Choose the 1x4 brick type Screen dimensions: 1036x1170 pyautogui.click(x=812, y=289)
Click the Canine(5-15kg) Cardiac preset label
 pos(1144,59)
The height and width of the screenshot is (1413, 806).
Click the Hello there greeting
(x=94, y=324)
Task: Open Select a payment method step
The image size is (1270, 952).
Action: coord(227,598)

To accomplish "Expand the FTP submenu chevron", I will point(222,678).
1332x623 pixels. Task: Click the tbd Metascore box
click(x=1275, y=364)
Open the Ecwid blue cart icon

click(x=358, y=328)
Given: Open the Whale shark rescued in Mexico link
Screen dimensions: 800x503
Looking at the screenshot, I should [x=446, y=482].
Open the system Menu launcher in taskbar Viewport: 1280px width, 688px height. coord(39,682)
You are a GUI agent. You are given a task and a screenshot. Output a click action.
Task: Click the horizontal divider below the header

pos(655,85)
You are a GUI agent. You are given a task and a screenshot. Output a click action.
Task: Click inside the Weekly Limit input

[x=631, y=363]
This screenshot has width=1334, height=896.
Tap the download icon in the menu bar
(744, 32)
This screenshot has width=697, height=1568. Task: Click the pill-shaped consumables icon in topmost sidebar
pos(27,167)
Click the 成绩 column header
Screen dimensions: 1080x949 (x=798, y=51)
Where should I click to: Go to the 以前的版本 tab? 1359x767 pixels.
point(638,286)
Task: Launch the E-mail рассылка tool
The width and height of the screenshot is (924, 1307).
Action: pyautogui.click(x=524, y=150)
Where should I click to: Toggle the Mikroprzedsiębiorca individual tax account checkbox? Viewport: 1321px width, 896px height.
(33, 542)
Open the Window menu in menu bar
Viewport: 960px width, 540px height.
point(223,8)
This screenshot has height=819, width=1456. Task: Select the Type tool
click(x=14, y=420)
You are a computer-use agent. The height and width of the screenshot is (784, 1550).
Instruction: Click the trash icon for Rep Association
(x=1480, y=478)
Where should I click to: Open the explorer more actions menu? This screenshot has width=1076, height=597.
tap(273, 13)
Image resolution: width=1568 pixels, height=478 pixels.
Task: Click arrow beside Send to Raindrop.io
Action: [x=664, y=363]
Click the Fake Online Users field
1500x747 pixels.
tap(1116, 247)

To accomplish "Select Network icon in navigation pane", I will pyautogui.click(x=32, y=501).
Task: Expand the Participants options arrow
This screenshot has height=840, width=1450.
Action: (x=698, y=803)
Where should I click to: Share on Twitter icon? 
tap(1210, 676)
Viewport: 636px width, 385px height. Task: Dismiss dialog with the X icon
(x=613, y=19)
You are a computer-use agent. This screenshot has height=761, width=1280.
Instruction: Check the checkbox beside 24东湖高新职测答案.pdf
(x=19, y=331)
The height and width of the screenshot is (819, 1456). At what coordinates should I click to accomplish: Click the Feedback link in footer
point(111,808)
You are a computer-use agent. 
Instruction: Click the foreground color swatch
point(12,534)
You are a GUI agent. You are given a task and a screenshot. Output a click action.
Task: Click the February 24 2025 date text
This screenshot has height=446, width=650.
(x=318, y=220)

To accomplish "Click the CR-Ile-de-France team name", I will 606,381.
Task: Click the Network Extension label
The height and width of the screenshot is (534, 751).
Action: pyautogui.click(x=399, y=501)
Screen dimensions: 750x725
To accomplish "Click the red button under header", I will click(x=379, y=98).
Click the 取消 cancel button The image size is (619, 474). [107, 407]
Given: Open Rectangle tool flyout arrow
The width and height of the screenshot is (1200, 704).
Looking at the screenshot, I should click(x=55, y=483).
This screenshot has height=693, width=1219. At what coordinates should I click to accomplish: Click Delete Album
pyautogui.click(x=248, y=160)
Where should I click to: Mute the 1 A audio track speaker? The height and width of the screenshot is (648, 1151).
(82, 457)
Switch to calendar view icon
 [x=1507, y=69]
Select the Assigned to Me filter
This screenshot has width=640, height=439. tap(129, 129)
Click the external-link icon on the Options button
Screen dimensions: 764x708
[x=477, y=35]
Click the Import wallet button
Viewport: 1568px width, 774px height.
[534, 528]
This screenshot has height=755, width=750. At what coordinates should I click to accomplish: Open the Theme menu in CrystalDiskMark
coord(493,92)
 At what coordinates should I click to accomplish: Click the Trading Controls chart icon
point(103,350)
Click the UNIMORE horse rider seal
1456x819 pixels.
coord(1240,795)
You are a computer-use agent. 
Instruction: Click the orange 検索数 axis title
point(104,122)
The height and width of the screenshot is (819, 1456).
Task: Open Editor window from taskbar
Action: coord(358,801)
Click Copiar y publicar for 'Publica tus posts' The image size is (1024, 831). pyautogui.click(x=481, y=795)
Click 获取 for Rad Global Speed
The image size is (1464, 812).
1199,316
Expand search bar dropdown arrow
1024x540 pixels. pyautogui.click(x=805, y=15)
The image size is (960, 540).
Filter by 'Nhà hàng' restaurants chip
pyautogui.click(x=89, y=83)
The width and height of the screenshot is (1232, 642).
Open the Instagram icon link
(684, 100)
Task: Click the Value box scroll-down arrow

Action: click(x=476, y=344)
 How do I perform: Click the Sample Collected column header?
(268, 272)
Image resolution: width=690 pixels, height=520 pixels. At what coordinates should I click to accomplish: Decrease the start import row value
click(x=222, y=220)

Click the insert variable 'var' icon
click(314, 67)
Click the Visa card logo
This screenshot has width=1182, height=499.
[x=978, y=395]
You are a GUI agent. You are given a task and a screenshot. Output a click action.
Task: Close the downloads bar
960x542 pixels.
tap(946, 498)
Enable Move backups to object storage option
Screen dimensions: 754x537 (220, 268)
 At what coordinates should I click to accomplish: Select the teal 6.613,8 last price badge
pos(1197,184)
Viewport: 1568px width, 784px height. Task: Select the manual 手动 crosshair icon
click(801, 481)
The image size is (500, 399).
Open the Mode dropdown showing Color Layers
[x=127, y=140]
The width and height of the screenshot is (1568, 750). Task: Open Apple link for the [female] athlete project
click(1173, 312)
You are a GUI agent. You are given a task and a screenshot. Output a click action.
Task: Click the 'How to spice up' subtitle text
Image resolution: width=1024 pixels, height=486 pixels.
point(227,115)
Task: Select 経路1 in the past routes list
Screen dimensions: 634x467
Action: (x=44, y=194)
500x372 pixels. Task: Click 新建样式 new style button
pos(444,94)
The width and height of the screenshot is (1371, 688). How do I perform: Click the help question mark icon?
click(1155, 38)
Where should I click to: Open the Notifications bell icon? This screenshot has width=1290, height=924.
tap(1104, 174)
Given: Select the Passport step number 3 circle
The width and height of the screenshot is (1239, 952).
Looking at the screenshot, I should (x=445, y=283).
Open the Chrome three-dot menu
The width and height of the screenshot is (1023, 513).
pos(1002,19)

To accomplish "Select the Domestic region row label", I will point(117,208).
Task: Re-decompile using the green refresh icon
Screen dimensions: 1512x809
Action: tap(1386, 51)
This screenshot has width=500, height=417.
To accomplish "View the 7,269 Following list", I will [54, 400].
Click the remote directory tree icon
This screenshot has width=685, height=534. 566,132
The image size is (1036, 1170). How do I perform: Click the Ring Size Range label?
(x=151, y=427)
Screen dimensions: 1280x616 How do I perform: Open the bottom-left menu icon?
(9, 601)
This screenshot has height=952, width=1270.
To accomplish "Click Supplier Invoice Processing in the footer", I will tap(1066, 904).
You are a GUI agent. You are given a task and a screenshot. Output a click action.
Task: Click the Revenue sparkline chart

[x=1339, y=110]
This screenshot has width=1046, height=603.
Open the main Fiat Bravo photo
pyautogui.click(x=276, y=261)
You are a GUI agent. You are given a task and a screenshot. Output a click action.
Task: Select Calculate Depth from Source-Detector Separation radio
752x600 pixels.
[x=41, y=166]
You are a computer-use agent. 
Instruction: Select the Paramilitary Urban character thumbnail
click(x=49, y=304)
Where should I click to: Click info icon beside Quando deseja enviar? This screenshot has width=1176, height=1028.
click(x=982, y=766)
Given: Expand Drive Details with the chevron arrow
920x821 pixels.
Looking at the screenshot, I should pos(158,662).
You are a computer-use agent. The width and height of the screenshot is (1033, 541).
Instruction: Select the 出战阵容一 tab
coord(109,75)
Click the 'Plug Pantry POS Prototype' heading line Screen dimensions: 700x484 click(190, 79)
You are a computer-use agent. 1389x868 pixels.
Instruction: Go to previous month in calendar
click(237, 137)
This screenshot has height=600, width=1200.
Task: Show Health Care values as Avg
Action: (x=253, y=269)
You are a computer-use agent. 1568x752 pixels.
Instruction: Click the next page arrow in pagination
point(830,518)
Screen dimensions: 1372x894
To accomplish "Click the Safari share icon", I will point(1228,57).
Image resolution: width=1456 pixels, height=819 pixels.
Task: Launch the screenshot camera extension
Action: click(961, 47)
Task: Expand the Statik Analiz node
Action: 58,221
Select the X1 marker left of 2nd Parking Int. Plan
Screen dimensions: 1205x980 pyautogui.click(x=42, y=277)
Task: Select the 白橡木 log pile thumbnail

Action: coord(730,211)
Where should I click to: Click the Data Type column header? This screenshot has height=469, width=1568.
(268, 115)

────────────────────

*Description of the task*: Swap "Theme" for "View" in the records, starting with the line that contains "Click the Import wallet button" and going on through the line that contains "Click Copiar y". Give only those lines again, with everything else unchanged.

*Reply*:
Click the Import wallet button
Viewport: 1568px width, 774px height.
[534, 528]
This screenshot has height=755, width=750. At what coordinates should I click to accomplish: Open the View menu in CrystalDiskMark
coord(493,92)
 At what coordinates should I click to accomplish: Click the Trading Controls chart icon
point(103,350)
Click the UNIMORE horse rider seal
1456x819 pixels.
coord(1240,795)
You are a computer-use agent. 
Instruction: Click the orange 検索数 axis title
point(104,122)
The height and width of the screenshot is (819, 1456).
Task: Open Editor window from taskbar
Action: coord(358,801)
Click Copiar y publicar for 'Publica tus posts' The image size is (1024, 831). pyautogui.click(x=481, y=795)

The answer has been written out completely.